*Work instruction*.
Write out the complete data exactly as written.

Saved entries:
- - - - -

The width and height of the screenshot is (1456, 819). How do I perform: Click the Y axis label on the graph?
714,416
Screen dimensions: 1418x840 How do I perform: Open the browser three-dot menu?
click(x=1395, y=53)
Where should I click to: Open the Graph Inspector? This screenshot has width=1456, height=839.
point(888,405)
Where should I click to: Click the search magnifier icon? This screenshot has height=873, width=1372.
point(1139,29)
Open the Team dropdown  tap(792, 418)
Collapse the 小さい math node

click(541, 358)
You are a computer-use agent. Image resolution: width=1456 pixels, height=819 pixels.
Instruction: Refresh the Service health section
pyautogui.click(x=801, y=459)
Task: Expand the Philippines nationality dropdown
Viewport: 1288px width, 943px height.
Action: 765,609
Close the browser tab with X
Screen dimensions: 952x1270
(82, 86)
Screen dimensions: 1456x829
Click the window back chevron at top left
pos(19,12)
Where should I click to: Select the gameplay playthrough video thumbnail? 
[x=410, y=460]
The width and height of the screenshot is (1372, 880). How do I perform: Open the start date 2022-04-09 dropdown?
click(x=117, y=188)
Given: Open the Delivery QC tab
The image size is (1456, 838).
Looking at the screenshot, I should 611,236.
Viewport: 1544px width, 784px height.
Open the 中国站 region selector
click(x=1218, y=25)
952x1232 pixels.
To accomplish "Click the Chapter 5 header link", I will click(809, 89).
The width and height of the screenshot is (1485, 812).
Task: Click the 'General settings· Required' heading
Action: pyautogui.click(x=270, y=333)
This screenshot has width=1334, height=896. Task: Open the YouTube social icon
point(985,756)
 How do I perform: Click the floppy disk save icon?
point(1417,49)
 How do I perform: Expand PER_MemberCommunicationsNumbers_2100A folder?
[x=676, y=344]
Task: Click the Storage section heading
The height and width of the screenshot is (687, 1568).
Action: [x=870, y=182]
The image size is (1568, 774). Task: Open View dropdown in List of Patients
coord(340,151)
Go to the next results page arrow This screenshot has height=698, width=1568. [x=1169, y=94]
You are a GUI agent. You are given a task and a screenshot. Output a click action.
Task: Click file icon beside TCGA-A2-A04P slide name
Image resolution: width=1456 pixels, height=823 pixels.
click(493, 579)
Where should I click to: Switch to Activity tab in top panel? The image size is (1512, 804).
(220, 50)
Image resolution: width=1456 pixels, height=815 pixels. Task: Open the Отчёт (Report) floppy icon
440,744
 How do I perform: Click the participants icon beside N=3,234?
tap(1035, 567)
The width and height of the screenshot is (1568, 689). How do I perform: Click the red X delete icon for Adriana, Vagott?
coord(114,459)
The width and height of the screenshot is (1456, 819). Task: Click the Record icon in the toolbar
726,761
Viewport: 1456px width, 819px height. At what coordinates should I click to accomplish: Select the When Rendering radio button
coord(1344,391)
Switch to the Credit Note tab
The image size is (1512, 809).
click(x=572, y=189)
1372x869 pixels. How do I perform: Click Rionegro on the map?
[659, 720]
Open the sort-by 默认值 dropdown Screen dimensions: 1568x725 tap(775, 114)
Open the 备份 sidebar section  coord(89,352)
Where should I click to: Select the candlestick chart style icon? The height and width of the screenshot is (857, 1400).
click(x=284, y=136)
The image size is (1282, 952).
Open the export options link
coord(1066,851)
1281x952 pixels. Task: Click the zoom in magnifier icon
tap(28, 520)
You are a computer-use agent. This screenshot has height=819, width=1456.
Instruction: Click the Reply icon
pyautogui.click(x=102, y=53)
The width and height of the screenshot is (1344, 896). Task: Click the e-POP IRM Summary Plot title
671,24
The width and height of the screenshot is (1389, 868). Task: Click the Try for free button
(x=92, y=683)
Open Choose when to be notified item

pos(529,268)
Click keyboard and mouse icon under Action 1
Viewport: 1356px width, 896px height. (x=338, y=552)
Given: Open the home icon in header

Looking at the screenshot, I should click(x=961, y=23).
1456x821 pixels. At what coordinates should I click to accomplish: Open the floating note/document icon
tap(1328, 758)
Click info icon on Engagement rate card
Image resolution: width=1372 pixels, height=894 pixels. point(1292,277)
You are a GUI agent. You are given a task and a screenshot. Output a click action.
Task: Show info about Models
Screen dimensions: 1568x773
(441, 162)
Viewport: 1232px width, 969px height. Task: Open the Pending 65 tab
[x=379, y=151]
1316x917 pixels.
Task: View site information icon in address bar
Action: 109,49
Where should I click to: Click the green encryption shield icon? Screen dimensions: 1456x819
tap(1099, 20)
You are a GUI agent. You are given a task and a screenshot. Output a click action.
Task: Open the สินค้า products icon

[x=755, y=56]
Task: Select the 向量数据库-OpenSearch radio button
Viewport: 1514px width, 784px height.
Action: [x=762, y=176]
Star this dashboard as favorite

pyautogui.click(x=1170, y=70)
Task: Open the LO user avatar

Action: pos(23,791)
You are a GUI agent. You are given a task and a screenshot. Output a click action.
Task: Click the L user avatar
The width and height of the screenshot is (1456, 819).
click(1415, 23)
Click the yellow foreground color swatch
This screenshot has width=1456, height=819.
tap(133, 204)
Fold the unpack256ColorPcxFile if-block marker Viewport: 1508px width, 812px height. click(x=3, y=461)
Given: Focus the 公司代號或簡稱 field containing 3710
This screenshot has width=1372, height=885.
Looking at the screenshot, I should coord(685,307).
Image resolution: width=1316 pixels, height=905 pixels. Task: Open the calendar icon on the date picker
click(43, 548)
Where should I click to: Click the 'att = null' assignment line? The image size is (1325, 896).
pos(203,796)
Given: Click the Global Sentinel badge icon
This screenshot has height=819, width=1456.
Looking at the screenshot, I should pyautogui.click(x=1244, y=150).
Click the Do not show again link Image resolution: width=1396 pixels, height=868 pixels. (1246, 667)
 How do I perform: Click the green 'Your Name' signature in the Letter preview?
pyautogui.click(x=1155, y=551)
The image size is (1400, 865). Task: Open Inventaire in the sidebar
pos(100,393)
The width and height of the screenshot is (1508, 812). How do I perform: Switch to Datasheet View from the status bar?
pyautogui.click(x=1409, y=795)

- - - - -

*Written response*.
The width and height of the screenshot is (1456, 819). How do I perform: Click the Y axis label on the graph?
714,416
Screen dimensions: 1418x840 How do I perform: Open the browser three-dot menu?
click(x=1395, y=53)
Where should I click to: Open the Graph Inspector? This screenshot has width=1456, height=839.
point(888,405)
Where should I click to: Click the search magnifier icon? This screenshot has height=873, width=1372.
point(1139,29)
Open the Team dropdown  tap(792, 418)
Collapse the 小さい math node

click(541, 358)
You are a computer-use agent. Image resolution: width=1456 pixels, height=819 pixels.
Instruction: Refresh the Service health section
pyautogui.click(x=801, y=459)
Task: Expand the Philippines nationality dropdown
Viewport: 1288px width, 943px height.
Action: 765,609
Close the browser tab with X
Screen dimensions: 952x1270
(82, 86)
Screen dimensions: 1456x829
Click the window back chevron at top left
pos(19,12)
Where should I click to: Select the gameplay playthrough video thumbnail? 
[x=410, y=460]
The width and height of the screenshot is (1372, 880). How do I perform: Open the start date 2022-04-09 dropdown?
click(x=117, y=188)
Given: Open the Delivery QC tab
The image size is (1456, 838).
Looking at the screenshot, I should 611,236.
Viewport: 1544px width, 784px height.
Open the 中国站 region selector
click(x=1218, y=25)
952x1232 pixels.
To accomplish "Click the Chapter 5 header link", I will click(809, 89).
The width and height of the screenshot is (1485, 812).
Task: Click the 'General settings· Required' heading
Action: pyautogui.click(x=270, y=333)
This screenshot has width=1334, height=896. Task: Open the YouTube social icon
point(985,756)
 How do I perform: Click the floppy disk save icon?
point(1417,49)
 How do I perform: Expand PER_MemberCommunicationsNumbers_2100A folder?
[x=676, y=344]
Task: Click the Storage section heading
The height and width of the screenshot is (687, 1568).
Action: [x=870, y=182]
The image size is (1568, 774). Task: Open View dropdown in List of Patients
coord(340,151)
Go to the next results page arrow This screenshot has height=698, width=1568. [x=1169, y=94]
You are a GUI agent. You are given a task and a screenshot. Output a click action.
Task: Click file icon beside TCGA-A2-A04P slide name
Image resolution: width=1456 pixels, height=823 pixels.
click(493, 579)
Where should I click to: Switch to Activity tab in top panel? The image size is (1512, 804).
(220, 50)
Image resolution: width=1456 pixels, height=815 pixels. Task: Open the Отчёт (Report) floppy icon
440,744
 How do I perform: Click the participants icon beside N=3,234?
tap(1035, 567)
The width and height of the screenshot is (1568, 689). How do I perform: Click the red X delete icon for Adriana, Vagott?
coord(114,459)
The width and height of the screenshot is (1456, 819). Task: Click the Record icon in the toolbar
726,761
Viewport: 1456px width, 819px height. At what coordinates should I click to accomplish: Select the When Rendering radio button
coord(1344,391)
Switch to the Credit Note tab
The image size is (1512, 809).
click(x=572, y=189)
1372x869 pixels. How do I perform: Click Rionegro on the map?
[659, 720]
Open the sort-by 默认值 dropdown Screen dimensions: 1568x725 tap(775, 114)
Open the 备份 sidebar section  coord(89,352)
Where should I click to: Select the candlestick chart style icon? The height and width of the screenshot is (857, 1400).
click(x=284, y=136)
The image size is (1282, 952).
Open the export options link
coord(1066,851)
1281x952 pixels. Task: Click the zoom in magnifier icon
tap(28, 520)
You are a computer-use agent. This screenshot has height=819, width=1456.
Instruction: Click the Reply icon
pyautogui.click(x=102, y=53)
The width and height of the screenshot is (1344, 896). Task: Click the e-POP IRM Summary Plot title
671,24
The width and height of the screenshot is (1389, 868). Task: Click the Try for free button
(x=92, y=683)
Open Choose when to be notified item

pos(529,268)
Click keyboard and mouse icon under Action 1
Viewport: 1356px width, 896px height. (x=338, y=552)
Given: Open the home icon in header

Looking at the screenshot, I should click(x=961, y=23).
1456x821 pixels. At what coordinates should I click to accomplish: Open the floating note/document icon
tap(1328, 758)
Click info icon on Engagement rate card
Image resolution: width=1372 pixels, height=894 pixels. point(1292,277)
You are a GUI agent. You are given a task and a screenshot. Output a click action.
Task: Show info about Models
Screen dimensions: 1568x773
(441, 162)
Viewport: 1232px width, 969px height. Task: Open the Pending 65 tab
[x=379, y=151]
1316x917 pixels.
Task: View site information icon in address bar
Action: 109,49
Where should I click to: Click the green encryption shield icon? Screen dimensions: 1456x819
tap(1099, 20)
You are a GUI agent. You are given a task and a screenshot. Output a click action.
Task: Open the สินค้า products icon

[x=755, y=56]
Task: Select the 向量数据库-OpenSearch radio button
Viewport: 1514px width, 784px height.
Action: [x=762, y=176]
Star this dashboard as favorite

pyautogui.click(x=1170, y=70)
Task: Open the LO user avatar

Action: pos(23,791)
You are a GUI agent. You are given a task and a screenshot. Output a click action.
Task: Click the L user avatar
The width and height of the screenshot is (1456, 819).
click(1415, 23)
Click the yellow foreground color swatch
This screenshot has width=1456, height=819.
tap(133, 204)
Fold the unpack256ColorPcxFile if-block marker Viewport: 1508px width, 812px height. click(x=3, y=461)
Given: Focus the 公司代號或簡稱 field containing 3710
This screenshot has width=1372, height=885.
Looking at the screenshot, I should coord(685,307).
Image resolution: width=1316 pixels, height=905 pixels. Task: Open the calendar icon on the date picker
click(43, 548)
Where should I click to: Click the 'att = null' assignment line? The image size is (1325, 896).
pos(203,796)
Given: Click the Global Sentinel badge icon
This screenshot has height=819, width=1456.
Looking at the screenshot, I should pyautogui.click(x=1244, y=150).
Click the Do not show again link Image resolution: width=1396 pixels, height=868 pixels. (1246, 667)
 How do I perform: Click the green 'Your Name' signature in the Letter preview?
pyautogui.click(x=1155, y=551)
The image size is (1400, 865). Task: Open Inventaire in the sidebar
pos(100,393)
The width and height of the screenshot is (1508, 812). How do I perform: Switch to Datasheet View from the status bar?
pyautogui.click(x=1409, y=795)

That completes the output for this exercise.